**Entries supplied:**
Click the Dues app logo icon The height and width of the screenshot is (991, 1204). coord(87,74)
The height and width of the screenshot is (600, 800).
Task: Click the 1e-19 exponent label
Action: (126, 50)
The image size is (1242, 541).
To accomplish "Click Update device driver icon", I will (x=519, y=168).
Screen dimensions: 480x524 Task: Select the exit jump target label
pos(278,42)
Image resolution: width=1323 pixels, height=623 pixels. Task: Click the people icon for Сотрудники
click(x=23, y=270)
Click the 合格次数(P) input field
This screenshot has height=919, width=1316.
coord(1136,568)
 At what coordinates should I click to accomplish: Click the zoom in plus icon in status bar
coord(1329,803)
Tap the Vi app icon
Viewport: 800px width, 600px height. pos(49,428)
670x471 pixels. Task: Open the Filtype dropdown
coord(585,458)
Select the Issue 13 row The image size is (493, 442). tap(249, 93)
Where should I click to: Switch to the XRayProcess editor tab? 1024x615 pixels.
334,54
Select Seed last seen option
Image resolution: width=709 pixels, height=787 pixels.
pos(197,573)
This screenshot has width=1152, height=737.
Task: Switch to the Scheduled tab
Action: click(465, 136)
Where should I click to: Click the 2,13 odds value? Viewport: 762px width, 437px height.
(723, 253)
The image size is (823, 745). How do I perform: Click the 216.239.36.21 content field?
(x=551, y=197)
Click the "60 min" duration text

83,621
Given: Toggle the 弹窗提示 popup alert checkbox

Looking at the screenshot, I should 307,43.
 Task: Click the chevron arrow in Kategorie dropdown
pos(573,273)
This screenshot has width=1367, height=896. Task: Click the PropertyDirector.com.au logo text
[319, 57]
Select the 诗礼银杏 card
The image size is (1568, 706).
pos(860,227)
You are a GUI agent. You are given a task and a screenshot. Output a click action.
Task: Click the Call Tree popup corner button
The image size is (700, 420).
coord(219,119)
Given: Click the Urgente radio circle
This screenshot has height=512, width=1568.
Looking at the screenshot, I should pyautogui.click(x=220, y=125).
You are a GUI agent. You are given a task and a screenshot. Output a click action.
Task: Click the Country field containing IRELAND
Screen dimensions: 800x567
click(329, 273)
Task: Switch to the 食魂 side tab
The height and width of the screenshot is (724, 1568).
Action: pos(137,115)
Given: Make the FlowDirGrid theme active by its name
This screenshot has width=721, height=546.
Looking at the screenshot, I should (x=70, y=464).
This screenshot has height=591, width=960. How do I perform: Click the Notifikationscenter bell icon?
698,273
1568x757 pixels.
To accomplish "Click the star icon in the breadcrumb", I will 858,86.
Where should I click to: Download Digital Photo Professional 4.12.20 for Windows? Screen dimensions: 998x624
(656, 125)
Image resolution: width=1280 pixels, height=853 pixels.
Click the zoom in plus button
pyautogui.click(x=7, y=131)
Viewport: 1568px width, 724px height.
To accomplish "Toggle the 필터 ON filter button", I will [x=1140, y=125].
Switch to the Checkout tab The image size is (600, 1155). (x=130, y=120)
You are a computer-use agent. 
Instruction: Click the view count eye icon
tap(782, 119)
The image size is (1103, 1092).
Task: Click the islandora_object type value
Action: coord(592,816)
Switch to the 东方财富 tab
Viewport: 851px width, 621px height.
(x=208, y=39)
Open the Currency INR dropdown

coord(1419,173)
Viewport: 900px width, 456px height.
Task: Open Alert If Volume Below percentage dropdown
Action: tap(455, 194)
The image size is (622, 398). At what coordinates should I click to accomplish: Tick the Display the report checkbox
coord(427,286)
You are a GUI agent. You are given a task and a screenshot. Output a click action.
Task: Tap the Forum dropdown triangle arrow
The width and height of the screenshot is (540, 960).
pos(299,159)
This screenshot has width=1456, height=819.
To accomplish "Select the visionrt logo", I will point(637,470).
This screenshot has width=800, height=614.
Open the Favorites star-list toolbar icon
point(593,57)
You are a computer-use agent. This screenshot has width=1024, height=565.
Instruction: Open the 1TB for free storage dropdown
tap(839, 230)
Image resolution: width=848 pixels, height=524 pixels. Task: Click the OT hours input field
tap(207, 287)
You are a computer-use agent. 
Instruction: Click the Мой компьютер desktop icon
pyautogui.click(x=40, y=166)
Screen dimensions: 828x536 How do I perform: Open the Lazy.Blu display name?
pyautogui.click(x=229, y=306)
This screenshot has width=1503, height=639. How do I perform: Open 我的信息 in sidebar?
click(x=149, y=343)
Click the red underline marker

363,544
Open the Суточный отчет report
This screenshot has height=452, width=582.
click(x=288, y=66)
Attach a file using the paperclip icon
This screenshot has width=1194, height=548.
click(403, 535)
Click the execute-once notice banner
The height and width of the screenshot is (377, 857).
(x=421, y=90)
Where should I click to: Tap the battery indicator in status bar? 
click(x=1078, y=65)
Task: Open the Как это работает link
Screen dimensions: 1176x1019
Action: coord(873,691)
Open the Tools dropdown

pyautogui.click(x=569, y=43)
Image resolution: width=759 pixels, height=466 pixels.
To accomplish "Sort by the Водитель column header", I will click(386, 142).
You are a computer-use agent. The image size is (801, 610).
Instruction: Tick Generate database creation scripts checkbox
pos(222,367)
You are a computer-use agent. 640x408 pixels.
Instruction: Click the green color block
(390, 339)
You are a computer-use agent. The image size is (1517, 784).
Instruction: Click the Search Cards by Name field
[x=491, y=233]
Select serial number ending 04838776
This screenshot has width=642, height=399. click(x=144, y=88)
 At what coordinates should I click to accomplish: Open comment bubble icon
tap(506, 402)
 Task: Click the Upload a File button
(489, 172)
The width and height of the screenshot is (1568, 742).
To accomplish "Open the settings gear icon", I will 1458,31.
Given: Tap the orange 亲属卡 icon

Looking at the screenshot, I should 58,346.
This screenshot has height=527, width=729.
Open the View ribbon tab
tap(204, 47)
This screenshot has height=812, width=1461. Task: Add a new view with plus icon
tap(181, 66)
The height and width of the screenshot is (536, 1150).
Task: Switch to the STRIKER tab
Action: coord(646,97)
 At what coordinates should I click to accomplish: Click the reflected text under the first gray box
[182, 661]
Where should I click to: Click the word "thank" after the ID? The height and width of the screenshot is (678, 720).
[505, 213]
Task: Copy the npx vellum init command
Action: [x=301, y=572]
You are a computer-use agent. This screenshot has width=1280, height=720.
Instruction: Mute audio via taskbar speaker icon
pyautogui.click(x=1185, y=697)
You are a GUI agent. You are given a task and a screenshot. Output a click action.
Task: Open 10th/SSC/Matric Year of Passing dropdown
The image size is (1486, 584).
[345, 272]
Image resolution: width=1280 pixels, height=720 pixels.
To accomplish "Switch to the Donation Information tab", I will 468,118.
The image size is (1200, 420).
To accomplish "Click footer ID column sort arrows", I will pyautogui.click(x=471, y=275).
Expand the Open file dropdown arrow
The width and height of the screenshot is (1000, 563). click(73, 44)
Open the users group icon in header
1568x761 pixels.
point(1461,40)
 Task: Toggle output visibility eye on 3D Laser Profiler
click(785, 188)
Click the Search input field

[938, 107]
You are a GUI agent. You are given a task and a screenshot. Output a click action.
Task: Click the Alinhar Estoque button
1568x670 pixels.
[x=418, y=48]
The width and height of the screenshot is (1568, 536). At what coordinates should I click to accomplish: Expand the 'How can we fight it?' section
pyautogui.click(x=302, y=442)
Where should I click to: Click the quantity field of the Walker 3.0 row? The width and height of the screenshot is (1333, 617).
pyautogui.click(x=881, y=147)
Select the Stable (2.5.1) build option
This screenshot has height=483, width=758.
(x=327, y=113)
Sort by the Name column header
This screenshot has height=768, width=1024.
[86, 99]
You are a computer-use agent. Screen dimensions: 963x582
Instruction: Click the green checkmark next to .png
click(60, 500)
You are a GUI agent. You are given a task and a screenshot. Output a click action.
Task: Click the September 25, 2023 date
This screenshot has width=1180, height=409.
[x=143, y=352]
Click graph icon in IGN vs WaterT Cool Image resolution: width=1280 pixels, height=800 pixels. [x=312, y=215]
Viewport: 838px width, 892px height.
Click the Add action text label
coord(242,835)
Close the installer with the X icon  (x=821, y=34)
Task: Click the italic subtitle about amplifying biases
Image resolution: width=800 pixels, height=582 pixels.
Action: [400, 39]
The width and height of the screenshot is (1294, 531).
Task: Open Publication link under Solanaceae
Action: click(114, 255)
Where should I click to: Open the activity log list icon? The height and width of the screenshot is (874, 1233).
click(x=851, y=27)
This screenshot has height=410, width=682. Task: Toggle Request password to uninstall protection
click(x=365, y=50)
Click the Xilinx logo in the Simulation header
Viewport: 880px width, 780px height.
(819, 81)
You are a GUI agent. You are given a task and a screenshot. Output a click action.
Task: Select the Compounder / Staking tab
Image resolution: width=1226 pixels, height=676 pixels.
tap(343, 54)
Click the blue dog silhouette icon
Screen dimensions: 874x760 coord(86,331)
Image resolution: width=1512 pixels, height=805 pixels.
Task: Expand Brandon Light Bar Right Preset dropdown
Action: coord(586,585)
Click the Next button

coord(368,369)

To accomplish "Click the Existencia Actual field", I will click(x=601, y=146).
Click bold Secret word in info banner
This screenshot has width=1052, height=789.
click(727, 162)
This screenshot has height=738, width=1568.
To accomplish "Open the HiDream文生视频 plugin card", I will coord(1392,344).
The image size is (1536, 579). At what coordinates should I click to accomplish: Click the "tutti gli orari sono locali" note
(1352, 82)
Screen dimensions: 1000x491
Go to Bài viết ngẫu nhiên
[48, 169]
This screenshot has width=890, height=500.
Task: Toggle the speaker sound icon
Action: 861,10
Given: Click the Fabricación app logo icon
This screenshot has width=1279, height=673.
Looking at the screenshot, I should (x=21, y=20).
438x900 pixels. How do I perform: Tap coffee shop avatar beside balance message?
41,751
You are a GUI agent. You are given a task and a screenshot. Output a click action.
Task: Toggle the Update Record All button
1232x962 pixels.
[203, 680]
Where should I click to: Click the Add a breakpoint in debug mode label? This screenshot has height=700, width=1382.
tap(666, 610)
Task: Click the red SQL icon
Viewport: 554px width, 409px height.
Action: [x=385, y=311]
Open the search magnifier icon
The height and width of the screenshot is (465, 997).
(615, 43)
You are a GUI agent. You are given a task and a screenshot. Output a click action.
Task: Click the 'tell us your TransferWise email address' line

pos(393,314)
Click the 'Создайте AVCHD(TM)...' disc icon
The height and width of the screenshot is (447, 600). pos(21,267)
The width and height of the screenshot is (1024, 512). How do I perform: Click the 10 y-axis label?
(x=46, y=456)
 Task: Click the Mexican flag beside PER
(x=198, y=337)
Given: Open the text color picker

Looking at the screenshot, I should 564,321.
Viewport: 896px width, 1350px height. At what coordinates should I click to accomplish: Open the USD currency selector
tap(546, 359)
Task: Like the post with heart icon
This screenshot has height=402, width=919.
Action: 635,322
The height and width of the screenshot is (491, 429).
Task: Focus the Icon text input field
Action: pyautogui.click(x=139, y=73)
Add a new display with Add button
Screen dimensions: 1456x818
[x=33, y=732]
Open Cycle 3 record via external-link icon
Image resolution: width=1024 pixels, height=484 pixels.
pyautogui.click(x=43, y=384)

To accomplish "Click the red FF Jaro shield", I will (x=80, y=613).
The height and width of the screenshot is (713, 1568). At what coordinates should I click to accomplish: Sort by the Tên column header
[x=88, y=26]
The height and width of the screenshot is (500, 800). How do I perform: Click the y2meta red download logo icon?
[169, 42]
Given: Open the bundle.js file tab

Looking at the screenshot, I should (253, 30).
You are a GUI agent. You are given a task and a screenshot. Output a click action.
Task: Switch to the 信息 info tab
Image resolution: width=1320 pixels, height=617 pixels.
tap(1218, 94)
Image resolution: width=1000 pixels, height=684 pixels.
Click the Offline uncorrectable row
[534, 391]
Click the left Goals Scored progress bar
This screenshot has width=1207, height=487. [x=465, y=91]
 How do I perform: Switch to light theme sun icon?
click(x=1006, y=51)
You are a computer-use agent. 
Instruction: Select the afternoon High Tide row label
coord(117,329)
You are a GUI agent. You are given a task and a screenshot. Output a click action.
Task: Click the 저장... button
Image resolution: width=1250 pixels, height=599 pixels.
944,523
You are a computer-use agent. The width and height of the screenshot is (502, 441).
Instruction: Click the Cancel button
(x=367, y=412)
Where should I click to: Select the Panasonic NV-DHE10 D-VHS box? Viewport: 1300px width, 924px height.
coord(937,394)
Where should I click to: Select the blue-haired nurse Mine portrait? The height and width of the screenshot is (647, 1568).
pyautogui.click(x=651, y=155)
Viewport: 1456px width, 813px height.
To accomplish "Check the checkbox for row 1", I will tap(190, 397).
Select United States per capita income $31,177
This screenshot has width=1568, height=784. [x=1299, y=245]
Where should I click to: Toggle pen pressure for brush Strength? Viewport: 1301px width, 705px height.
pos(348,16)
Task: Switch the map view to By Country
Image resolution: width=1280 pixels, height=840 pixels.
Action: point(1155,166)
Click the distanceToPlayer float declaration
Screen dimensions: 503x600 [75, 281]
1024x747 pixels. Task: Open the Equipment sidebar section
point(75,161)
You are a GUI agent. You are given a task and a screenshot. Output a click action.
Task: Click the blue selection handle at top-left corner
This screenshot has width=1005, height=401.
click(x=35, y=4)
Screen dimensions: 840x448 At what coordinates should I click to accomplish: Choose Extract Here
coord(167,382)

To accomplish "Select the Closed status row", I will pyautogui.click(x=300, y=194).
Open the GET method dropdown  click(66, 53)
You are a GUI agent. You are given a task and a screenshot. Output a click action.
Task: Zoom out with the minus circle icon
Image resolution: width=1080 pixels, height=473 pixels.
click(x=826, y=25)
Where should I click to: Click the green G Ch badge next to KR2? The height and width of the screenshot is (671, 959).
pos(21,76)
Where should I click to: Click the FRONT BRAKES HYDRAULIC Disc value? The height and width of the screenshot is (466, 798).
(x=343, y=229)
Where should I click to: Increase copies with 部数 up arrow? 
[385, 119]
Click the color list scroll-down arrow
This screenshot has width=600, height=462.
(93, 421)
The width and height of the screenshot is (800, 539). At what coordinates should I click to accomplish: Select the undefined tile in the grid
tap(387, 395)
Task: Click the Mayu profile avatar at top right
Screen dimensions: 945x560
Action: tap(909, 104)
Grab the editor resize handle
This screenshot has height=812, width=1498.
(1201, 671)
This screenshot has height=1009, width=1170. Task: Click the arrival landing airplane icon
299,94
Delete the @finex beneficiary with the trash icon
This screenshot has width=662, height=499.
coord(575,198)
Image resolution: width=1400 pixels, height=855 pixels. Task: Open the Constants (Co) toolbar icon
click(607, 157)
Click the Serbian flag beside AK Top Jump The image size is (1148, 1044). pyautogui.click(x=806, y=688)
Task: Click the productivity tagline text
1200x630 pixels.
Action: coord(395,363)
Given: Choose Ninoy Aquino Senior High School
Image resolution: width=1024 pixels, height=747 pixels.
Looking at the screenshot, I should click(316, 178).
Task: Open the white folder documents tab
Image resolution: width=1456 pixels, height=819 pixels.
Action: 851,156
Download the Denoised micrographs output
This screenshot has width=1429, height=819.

**How to complete this task:**
Gather up, from the records above, each line where the word "Country" appears.

**Solution to the exercise:**
Task: Click the Country field containing IRELAND
Task: Switch the map view to By Country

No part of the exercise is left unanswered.